Exercise goal: Copy the records below exactly, from the line containing "Task: Click the" through the last line, and leave out every picture.

Dataset items:
==*==
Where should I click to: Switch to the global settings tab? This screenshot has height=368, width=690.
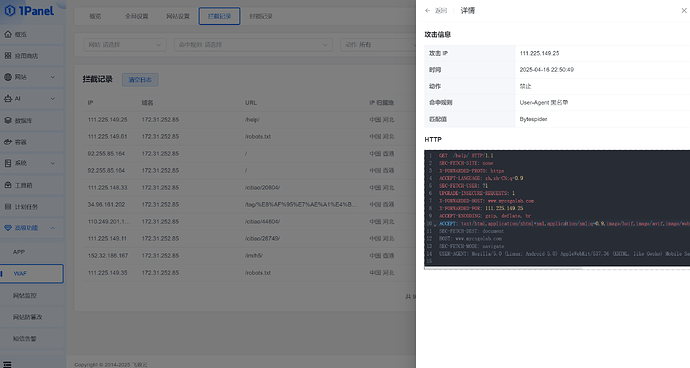pos(136,16)
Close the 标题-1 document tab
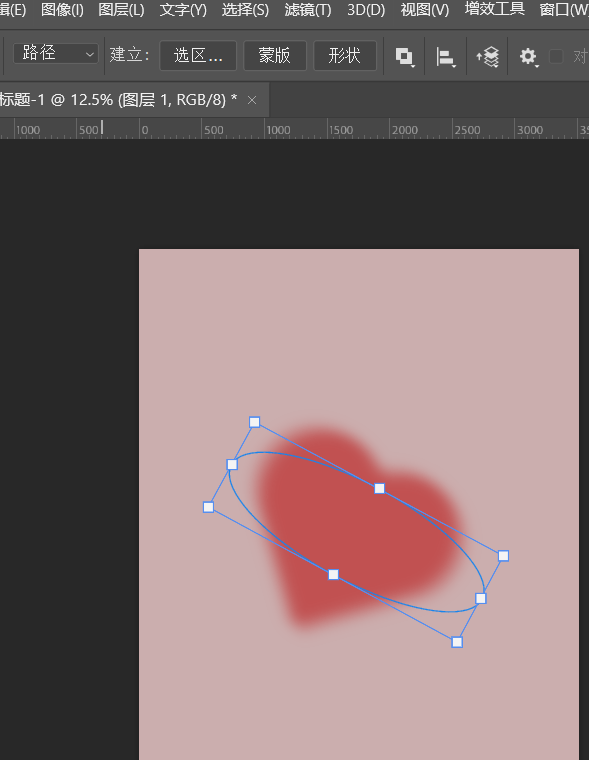 click(252, 100)
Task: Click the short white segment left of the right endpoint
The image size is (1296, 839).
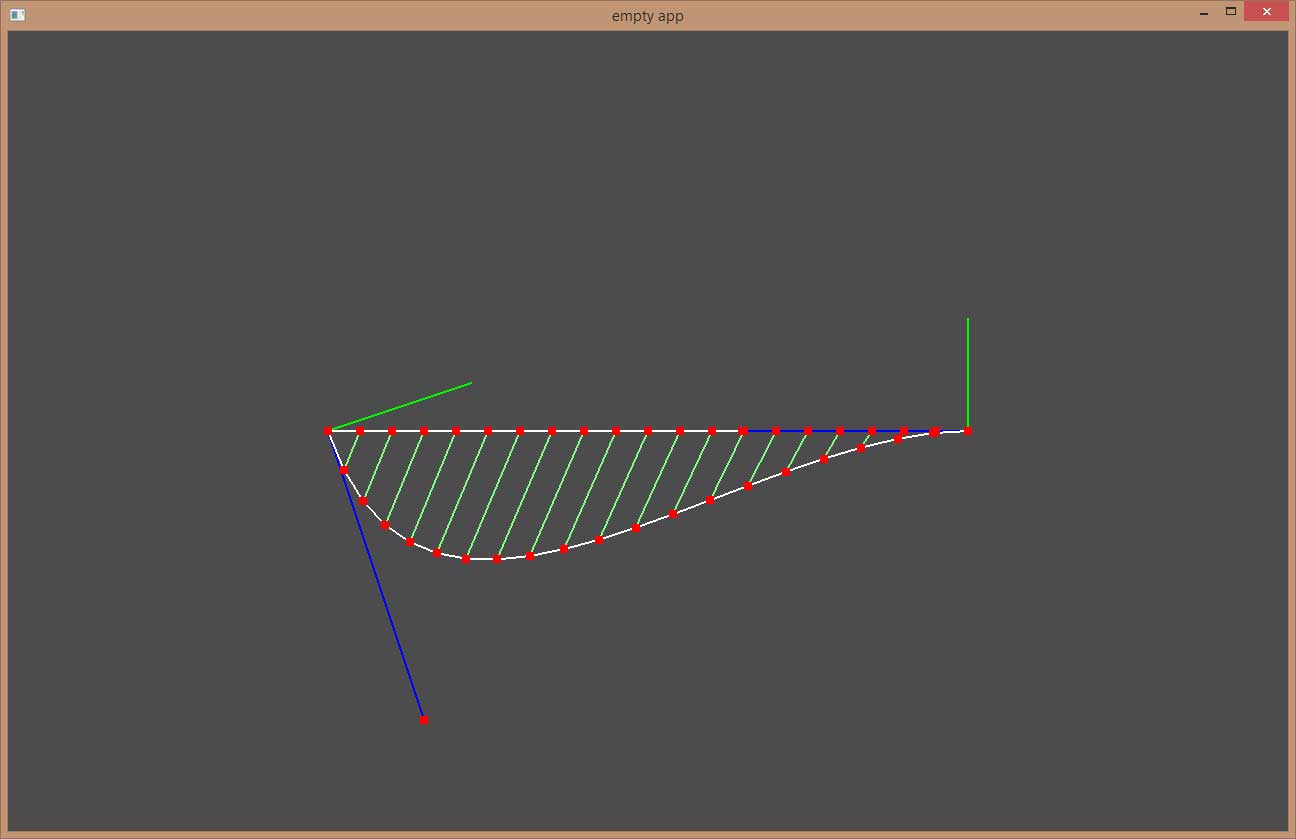Action: click(x=952, y=431)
==*==
Response:
Task: Click the short white segment left of the right endpoint
The image size is (1296, 839).
Action: click(x=952, y=431)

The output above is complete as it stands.